I tried Datainput stream however, it throws me the exception
'
Scanner in = new Scanner (System.in);
String data1="";
...
.....
try{
System.out.println("Enter the binary bits");
data1 = in.next();
for ( int i = 0; i < data1.length(); i++)
{
covertDataArray[i] = Byte.parseByte(data1.substring( i, i+1));
}'

You can pass a File Object instead of System.in to Scanner constructor. Try it as shown below:
String fileName = "input.txt";
File file = new File(fileName);
Scanner scanner = new Scanner(file);
String s = "";
while(scanner.hasNextLine()){
s = scanner.nextLine();
// your code. You can also use scanner.next() to read word by word instead of nextLine()
}

Byte.parseByte(data1.substring( i, i+1));
Your exception is caused by the fact that you're going up to length - 1, then length - 1 + 1, which is length, which is goign to cause your ArrayOutOfBoundsException.

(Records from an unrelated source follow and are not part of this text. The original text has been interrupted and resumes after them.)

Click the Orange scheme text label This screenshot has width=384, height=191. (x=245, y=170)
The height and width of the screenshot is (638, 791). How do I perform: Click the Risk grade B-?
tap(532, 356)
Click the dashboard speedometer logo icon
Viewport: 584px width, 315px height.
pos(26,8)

This can be seen on this line:
covertDataArray[i] = Byte.parseByte(data1.substring( i, i+1));
At one point, i is equal to length-1, or the last index in your String. You then attempt to access the next element, which doesn't exist.
And as for your file, you can pass a File object into the Scanner.
Example
Either..
File file = new File("yourfile.txt");
Scanner s = new Scanner(file);

You are trying to use Byte.parseByte as a methode of parsing binairy input, this doesn't really work as parseByte will try to take a numerical input and parse it into a number between -128 and 127. You should use a different method.

Related

This code is supposed to get N values from the user. Then input then into a .txt file [closed]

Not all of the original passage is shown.